Dans ce cas, l'afflux d'IDE vers un marché émergent sera égalé par une
sortie d'IDE de ce pays.
La deuxième
observation qui ressort de ces données est que les entrées d'IDE sur les
marchés émergents répondent positivement à une baisse du taux directeur des
États-Unis. A priori, on devrait s’attendre à ce que
les flux d'IDE ne réagissent pas beaucoup, voire pas du tout, aux variations de
la politique monétaire eux Etats-Unis, c'est-à-dire que l'effet devrait être
proche de zéro.
Dans la même lignée, les
auteurs ont trouvé que la réponse des flux d’IDE aux variations du taux
d’intérêt est plus forte que la réponse des flux de portefeuille dans le panel
de pays émergents. Ces résultats sont très frappants et ils sont cohérents avec
la constatation d'une corrélation élevée entre les entrées et sorties d’IDE.
Troisièmement et bien que
les résultats de différents pays de l’échantillon pointent vers la même
direction, il existe des différences dans l’ampleur des corrélations et des
réponses aux variations du taux d’intérêt. Les auteurs estiment qu’à ce
titre la législation en termes de taxation et contrôle de capitaux jouent un
rôle important pour expliquer les disparités entre pays.

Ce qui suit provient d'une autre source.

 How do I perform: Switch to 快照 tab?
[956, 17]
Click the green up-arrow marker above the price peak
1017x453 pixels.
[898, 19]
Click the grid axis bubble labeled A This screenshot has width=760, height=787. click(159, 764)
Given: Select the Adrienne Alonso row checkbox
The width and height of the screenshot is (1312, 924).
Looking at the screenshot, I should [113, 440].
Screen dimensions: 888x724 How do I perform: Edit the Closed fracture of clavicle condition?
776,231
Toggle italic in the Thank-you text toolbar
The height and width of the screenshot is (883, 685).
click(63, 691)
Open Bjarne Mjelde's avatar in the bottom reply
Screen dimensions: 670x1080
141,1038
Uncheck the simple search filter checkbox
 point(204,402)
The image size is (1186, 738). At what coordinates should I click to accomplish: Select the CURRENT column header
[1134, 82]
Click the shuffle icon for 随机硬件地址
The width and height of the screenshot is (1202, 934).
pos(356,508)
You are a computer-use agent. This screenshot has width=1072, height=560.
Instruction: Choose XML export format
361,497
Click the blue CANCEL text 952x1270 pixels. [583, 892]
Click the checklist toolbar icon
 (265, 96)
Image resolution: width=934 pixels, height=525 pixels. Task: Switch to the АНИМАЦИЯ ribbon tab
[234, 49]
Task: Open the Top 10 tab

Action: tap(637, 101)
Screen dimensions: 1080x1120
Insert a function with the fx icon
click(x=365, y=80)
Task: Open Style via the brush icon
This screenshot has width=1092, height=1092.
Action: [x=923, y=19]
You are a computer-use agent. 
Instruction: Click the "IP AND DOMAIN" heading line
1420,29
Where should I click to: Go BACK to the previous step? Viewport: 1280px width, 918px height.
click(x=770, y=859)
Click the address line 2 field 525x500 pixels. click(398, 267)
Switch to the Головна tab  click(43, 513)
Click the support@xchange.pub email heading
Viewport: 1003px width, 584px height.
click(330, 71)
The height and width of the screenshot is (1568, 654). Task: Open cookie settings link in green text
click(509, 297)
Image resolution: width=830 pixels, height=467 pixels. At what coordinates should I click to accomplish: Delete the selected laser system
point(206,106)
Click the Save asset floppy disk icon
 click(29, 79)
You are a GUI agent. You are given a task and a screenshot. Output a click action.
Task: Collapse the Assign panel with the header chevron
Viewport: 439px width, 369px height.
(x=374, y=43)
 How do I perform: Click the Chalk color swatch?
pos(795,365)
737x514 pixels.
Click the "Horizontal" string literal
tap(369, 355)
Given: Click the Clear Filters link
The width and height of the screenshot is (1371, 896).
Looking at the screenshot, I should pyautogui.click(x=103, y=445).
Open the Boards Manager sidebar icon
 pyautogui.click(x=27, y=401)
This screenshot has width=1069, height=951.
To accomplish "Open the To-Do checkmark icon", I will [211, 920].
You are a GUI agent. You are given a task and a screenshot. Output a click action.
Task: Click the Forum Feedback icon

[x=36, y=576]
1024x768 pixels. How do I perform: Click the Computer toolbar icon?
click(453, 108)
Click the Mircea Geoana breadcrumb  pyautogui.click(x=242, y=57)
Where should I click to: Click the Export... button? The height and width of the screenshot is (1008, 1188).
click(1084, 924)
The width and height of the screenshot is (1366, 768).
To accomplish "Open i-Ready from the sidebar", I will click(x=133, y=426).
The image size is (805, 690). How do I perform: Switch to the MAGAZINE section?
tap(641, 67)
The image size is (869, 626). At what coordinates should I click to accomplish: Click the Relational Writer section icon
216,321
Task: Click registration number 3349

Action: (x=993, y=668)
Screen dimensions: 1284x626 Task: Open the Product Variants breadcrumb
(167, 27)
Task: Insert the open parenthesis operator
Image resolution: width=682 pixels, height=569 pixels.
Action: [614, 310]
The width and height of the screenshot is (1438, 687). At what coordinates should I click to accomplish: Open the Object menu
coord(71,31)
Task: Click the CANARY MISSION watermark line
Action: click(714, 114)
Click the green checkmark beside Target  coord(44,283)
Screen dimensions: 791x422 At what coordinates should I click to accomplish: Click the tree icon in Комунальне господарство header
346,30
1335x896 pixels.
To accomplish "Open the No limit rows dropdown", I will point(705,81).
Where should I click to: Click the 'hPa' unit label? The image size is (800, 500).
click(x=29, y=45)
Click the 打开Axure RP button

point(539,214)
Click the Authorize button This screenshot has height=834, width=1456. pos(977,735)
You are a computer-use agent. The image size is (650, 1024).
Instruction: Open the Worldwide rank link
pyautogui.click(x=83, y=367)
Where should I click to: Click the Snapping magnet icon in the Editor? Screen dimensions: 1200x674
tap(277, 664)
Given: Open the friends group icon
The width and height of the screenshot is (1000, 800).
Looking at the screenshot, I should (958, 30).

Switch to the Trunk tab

En guise
d’illustration les auteurs ont pris l’exemple de la Hongrie. L'une des raisons
pour lesquelles la Hongrie a une corrélation aussi forte entre les entrées et
les sorties d'IDE s'explique par le fait qu'elle a un traité fiscal bilatéral
avec les États-Unis. Cela signifie que les résidents de pays tiers peuvent
bénéficier de ces traités en passant par un investissement en Hongrie. Cette
pratique permet à de nombreuses entreprises d'utiliser la Hongrie comme un
moyen de transport de fonds vers les États-Unis.
A la lumière des
observations précédentes, les auteurs concluent par rappeler que les flux d'IDE
vers les économies émergentes ne semblent pas désigner des flux de caractère de
long terme, comme on l’a cru pour longtemps, ce qui appelle à la fois les
chercheurs et les décideurs à relativiser lorsqu’il s’agit de l’évaluation de l’investissement
direct étranger.
[1] What Does Measured FDI Actually
Measure? Blanchard et Acalin (2016), Peterson Institute for
International Economics.
[2]
Argentine, Brésil, Bulgarie, Chili, Chine, Colombie, Croatie, République Czech,
Hongrie, Inde, Indonésie, Israël, Corée, Malaisie, Mexique, Pirou, Philippines,
Pologne, Romanie, Russie, Slovaquie, Afrique du Sud, Thaïlande, Turquie, et Vietnam.